More recently, the name of Woodrow Wilson, a Staunton native and segregationist, has become problematic at Princeton, where he served as president before moving on to the White House. And Virginia Commonwealth University has embarked upon The Well Project to memorialize the remains of African-Americans whose bodies were used by medical students and then discarded in a well at the Medical College of Virginia more than a century ago.

“I think this is a burgeoning movement, but there are some schools still a little reluctant to look into their past,” said Meyers, a member of the Lemon Project’s steering committee. “It’s an awkward look because there’s a lot of ugliness to be turned over.

“You have to be interested in the full history, the ugly and bad as well as the noble.”

When you’re the nation’s second-oldest institution of higher learning behind Harvard, that’s a lot of history. Some of it doesn’t do the college proud. Thomas Roderick Dew used his position as William & Mary president as a platform for promoting and justifying slavery during the antebellum era.

Lemon, owned by W&M during the late 18th and early 19th centuries, was not the college’s only slave. Research found that the college owned five to 10 slaves from the early 19th century to the onset of the Civil War and also may have hired slave laborers, according to an April 2010 article in the Richmond Times-Dispatch.

Another W&M president, Lyon Gardiner Tyler, held views hardly more enlightened during his tenure in the late 19th and early 20th century. Tyler, the fourth son of former President John Tyler and author of “A Confederate Catechism,” a bible of the Lost Cause movement, “was a serious unreconstructed Confederate admirer” who thought no history book written by a Northerner should be in a Virginia classroom, Meyers said.

The school’s history department bears Tyler’s name as a result of an endowment from a son of Tyler’s, Harrison Ruffin Tyler. The department’s website credits Lyon G. Tyler with reviving W&M, even as it laments that his legacy “is particularly troubling in matters of race and slavery.”

“We are well aware that William & Mary and the department we belong to very likely would not exist today without the talents and the devotion that Lyon Gardiner Tyler brought to the leadership of both,” the website says. “At the same time, we — and our university — must acknowledge the weight of the past, something the board of visitors has most recently done in a resolution of apology for the college’s use of slave labor and racial discrimination.”

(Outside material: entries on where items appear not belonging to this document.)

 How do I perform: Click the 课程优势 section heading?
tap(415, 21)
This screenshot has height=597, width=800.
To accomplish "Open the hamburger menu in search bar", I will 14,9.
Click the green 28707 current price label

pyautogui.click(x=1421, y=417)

On the flip side, W&M — where Reveley established a Race and Race Relations Task force in 2015 — has renamed residence halls for Lemon, to commemorate the importance of African-Americans to the school’s history, and for the late Caroll Hardy, a former associate dean and dogged advocate for increased diversity on campus during the 1980s and ’90s.

Allen says the Lemon Project has helped foster connections with an African-American community in Williamsburg that retains a historic skepticism of the campus.

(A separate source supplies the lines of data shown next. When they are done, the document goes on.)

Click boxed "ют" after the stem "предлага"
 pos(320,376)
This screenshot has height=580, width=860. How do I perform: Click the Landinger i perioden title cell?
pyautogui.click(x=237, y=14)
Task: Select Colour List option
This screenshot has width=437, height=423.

She earned her doctoral degree at William & Mary and her father was the pastor of a Williamsburg church, but as recently as 1995, she was still being warned about the campus.

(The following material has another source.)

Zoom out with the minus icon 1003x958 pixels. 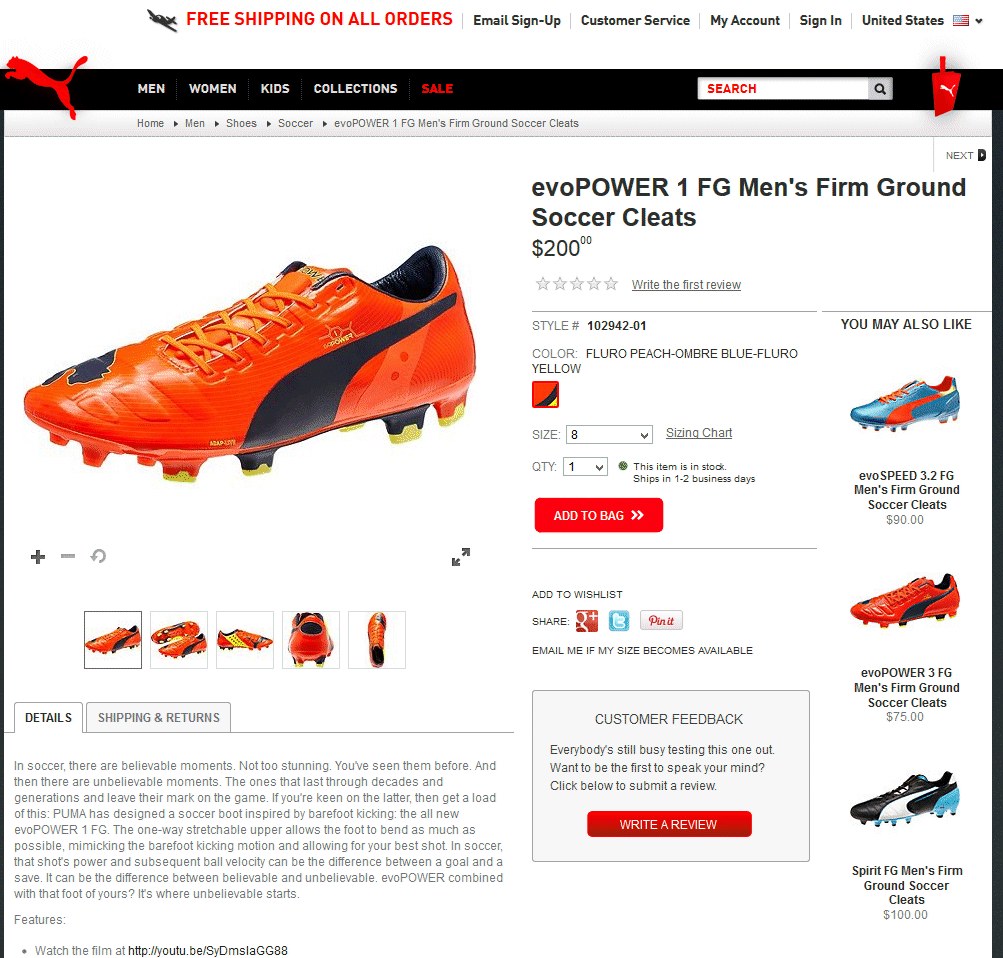68,556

“People were proud and supportive, but African-Americans said to me, ‘You need to be careful,’” she recalled. “There’s a strong cultural memory. Nothing ever happened to me related to William and Mary, but those people telling me to be careful remember when blacks couldn’t walk on campus. ...

“You can’t repair that in eight years, and luckily the administration at William and Mary knew that. There’s no quick fix when you’re talking about this 325-year history of abuse, mistreatment and neglect.”

In that way, these on-campus efforts to unearth and reconcile the past are a metaphor for an America where similar work remains to be done.

“You should care about this history,” Allen said. “I think since slavery ended, there’s been very little acknowledgment of these millions of people who built this country. ... This racial divide is never going to heal without this kind of work.”